Directions for this task »
Begin at the first line of the records below and, please, give each line again exactly until the line with "Open the Google" is included.
*** Block opens ***
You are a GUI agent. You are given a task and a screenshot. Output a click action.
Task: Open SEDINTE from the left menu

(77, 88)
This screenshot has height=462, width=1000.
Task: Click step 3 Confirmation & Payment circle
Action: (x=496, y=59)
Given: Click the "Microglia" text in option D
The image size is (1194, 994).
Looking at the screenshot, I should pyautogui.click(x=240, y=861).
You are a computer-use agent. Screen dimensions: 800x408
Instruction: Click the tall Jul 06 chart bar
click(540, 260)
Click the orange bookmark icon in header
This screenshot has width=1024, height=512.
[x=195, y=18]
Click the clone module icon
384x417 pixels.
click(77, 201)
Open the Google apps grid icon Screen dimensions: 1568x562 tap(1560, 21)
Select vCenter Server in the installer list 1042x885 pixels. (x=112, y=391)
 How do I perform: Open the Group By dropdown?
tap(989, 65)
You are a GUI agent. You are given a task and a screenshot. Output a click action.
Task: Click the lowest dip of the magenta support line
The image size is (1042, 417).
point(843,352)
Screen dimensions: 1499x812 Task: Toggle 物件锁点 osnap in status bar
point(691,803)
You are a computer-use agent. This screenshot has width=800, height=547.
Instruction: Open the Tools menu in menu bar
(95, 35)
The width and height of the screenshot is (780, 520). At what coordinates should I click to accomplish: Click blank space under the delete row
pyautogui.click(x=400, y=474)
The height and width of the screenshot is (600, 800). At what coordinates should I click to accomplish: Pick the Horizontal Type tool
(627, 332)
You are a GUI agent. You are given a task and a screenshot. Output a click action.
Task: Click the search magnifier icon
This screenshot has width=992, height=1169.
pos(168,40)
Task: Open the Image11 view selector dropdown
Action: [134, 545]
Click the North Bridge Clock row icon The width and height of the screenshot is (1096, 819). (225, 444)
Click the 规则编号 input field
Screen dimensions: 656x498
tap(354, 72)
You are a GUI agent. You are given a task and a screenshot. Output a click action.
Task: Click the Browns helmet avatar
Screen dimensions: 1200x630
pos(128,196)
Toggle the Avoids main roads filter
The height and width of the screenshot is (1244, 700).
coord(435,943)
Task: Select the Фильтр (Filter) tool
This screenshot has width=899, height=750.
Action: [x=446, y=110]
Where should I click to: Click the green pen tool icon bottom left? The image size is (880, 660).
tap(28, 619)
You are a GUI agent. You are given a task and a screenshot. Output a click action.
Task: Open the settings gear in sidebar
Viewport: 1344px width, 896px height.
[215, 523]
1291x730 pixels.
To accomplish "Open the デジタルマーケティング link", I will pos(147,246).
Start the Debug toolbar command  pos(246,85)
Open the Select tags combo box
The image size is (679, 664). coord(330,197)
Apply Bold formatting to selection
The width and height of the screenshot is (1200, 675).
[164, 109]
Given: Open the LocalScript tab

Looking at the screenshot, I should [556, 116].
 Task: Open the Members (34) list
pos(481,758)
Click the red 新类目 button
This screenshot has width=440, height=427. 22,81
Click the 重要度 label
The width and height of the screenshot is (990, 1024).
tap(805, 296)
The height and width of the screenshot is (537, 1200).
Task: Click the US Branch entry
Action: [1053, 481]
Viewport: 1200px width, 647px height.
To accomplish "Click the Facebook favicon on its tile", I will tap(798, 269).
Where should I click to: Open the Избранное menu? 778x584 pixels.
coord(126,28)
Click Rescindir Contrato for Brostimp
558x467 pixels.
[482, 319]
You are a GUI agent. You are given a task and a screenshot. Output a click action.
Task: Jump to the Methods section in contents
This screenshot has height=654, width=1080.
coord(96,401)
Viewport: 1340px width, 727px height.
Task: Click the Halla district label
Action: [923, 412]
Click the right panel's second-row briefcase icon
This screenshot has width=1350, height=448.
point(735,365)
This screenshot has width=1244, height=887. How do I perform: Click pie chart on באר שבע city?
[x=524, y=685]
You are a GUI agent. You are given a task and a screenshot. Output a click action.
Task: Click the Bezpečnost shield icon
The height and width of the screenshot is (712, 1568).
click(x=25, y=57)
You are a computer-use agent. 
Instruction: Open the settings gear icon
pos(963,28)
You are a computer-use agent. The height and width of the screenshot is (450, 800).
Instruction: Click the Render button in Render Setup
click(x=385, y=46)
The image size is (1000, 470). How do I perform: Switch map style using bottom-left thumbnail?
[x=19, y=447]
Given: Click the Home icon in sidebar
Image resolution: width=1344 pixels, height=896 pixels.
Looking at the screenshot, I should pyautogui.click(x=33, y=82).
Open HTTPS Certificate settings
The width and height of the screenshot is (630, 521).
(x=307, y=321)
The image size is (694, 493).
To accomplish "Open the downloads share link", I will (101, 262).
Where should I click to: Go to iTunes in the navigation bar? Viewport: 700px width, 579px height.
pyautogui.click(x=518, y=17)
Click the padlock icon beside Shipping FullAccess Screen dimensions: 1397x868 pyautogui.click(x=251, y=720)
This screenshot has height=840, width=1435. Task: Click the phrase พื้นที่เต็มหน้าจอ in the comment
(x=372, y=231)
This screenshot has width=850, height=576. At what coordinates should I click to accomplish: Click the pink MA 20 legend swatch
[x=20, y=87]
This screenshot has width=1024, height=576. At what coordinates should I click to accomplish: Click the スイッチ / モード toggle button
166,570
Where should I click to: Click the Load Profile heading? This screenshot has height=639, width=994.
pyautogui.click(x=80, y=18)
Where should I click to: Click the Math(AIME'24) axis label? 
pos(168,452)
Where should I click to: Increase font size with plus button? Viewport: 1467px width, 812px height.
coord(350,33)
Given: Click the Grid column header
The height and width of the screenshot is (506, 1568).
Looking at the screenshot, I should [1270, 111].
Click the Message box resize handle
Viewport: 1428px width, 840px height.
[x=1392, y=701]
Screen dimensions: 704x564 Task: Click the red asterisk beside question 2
*** Block closes ***
Task output »
You are a GUI agent. You are given a task and a screenshot. Output a click action.
Task: Open SEDINTE from the left menu

(77, 88)
This screenshot has height=462, width=1000.
Task: Click step 3 Confirmation & Payment circle
Action: (x=496, y=59)
Given: Click the "Microglia" text in option D
The image size is (1194, 994).
Looking at the screenshot, I should pyautogui.click(x=240, y=861).
You are a computer-use agent. Screen dimensions: 800x408
Instruction: Click the tall Jul 06 chart bar
click(540, 260)
Click the orange bookmark icon in header
This screenshot has width=1024, height=512.
[x=195, y=18]
Click the clone module icon
384x417 pixels.
click(77, 201)
Open the Google apps grid icon Screen dimensions: 1568x562 tap(1560, 21)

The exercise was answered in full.